I, personally, enjoy thumbing through encyclopedias and dictionaries at the library but alas, online encyclopedias like Wikipedia have rendered hard copy reference materials obsolete.
Here’s more on the story:
After 244 years, the Encyclopaedia Britannica is going out of print.
Those coolly authoritative, gold-lettered reference books that were once sold door-to-door by a fleet of traveling salesmen and displayed as proud fixtures in American homes will be discontinued, company executives said.
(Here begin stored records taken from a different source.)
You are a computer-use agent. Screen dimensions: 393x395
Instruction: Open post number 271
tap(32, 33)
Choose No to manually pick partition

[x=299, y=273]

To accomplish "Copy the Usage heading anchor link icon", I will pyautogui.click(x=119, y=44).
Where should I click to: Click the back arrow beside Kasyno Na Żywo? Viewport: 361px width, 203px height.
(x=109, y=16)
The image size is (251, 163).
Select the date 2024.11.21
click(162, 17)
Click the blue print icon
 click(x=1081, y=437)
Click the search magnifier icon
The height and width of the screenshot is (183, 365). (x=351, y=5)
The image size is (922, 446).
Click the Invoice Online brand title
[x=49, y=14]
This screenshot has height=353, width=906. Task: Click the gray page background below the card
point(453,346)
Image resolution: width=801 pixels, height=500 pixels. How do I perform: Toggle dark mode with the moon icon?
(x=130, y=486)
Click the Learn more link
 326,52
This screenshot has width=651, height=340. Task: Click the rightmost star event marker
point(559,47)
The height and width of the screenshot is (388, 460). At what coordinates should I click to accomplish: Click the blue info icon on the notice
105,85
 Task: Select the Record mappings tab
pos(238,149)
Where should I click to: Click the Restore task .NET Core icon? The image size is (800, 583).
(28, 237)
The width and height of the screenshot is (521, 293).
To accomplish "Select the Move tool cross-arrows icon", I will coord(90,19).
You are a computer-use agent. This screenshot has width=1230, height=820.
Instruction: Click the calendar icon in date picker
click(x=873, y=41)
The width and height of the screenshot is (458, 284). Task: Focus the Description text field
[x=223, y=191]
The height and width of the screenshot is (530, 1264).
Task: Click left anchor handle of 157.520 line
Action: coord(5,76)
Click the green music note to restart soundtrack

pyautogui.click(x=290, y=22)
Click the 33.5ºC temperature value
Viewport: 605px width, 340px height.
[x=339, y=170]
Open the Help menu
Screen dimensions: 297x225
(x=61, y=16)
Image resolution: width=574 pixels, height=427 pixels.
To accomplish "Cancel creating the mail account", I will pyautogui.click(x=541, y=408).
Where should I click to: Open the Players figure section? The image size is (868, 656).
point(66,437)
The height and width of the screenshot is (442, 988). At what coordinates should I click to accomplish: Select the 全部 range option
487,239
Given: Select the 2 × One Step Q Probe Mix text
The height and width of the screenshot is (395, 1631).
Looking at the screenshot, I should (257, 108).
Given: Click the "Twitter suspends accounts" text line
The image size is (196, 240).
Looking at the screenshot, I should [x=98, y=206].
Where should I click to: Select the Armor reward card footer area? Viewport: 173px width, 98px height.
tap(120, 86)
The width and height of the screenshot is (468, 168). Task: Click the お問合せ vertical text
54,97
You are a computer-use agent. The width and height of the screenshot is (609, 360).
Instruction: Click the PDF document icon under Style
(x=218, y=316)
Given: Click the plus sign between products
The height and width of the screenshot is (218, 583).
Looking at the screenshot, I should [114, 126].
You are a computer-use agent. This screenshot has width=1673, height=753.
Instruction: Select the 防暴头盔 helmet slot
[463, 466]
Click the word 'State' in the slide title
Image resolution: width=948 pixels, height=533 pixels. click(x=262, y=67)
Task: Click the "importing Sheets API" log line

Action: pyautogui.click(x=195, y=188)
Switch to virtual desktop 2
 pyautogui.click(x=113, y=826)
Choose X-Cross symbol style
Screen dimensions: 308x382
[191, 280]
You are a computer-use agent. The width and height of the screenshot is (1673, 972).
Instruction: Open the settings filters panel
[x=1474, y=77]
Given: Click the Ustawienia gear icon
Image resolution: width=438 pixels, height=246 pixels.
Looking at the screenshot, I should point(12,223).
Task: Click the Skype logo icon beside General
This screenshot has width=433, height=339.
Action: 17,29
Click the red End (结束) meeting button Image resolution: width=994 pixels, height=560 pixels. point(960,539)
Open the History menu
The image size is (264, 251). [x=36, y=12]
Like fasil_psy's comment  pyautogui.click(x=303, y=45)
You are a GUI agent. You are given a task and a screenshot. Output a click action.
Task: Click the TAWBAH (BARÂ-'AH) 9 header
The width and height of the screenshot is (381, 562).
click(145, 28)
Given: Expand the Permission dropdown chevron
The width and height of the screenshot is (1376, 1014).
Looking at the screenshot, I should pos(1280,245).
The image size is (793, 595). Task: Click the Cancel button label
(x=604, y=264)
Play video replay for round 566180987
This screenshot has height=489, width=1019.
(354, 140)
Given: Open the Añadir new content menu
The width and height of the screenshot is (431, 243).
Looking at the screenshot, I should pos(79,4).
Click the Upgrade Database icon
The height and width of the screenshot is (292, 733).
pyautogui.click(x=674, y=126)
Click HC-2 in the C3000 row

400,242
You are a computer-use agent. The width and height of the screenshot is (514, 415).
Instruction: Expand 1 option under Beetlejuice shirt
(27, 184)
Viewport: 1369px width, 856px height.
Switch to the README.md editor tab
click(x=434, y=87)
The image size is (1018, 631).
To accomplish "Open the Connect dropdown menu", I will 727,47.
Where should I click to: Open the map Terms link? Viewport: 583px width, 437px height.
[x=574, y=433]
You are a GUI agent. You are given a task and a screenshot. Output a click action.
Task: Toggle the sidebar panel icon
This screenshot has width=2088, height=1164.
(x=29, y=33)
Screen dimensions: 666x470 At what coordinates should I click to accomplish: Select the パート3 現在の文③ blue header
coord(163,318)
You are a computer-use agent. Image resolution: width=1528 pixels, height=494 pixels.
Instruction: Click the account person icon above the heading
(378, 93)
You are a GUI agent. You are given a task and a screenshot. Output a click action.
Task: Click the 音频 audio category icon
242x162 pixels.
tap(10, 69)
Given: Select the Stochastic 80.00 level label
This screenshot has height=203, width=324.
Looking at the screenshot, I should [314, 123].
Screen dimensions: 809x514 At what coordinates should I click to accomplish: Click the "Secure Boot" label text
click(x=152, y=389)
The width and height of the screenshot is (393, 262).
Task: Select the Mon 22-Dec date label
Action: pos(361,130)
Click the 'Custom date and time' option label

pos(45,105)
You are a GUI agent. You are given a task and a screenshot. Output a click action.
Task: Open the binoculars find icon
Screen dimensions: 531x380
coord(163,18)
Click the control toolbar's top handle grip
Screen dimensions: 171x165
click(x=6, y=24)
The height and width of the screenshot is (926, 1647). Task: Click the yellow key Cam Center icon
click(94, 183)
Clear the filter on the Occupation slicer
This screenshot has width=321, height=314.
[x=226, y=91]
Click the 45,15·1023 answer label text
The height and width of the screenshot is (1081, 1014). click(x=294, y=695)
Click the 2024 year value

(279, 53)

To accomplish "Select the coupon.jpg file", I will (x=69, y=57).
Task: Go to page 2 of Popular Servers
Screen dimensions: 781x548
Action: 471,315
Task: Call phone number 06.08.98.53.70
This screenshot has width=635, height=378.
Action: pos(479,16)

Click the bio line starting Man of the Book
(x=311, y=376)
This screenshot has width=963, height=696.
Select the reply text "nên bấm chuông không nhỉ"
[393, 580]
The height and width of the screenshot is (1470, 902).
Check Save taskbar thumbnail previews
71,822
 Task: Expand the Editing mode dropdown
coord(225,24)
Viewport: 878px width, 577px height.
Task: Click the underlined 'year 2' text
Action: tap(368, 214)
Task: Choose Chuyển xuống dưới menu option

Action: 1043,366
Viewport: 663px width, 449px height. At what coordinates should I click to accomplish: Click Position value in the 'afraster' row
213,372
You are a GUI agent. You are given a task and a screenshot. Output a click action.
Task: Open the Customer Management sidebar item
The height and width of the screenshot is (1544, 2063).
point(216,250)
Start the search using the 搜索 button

In an acknowledgment of the realities of the digital age — and of competition from the Web site Wikipedia — Encyclopaedia Britannica will focus primarily on its online encyclopedias and educational curriculum for schools. The last print version is the 32-volume 2010 edition, which weighs 129 pounds and includes new entries on global warming and the Human Genome Project.
“It’s a rite of passage in this new era,” Jorge Cauz, the president of Encyclopaedia Britannica Inc., a company based in Chicago, said in an interview. “Some people will feel sad about it and nostalgic about it. But we have a better tool now. The Web site is continuously updated, it’s much more expansive and it has multimedia.”
In the 1950s, having the Encyclopaedia Britannica on the bookshelf was akin to a station wagon in the garage or a black-and-white Zenith in the den, a possession coveted for its usefulness and as a goalpost for an aspirational middle class. Buying a set was often a financial stretch, and many families had to pay for it in monthly installments.
But in recent years, print reference books have been almost completely overtaken by the Internet and its vast spread of resources, including specialized Web sites and the hugely popular — and free — online encyclopedia Wikipedia.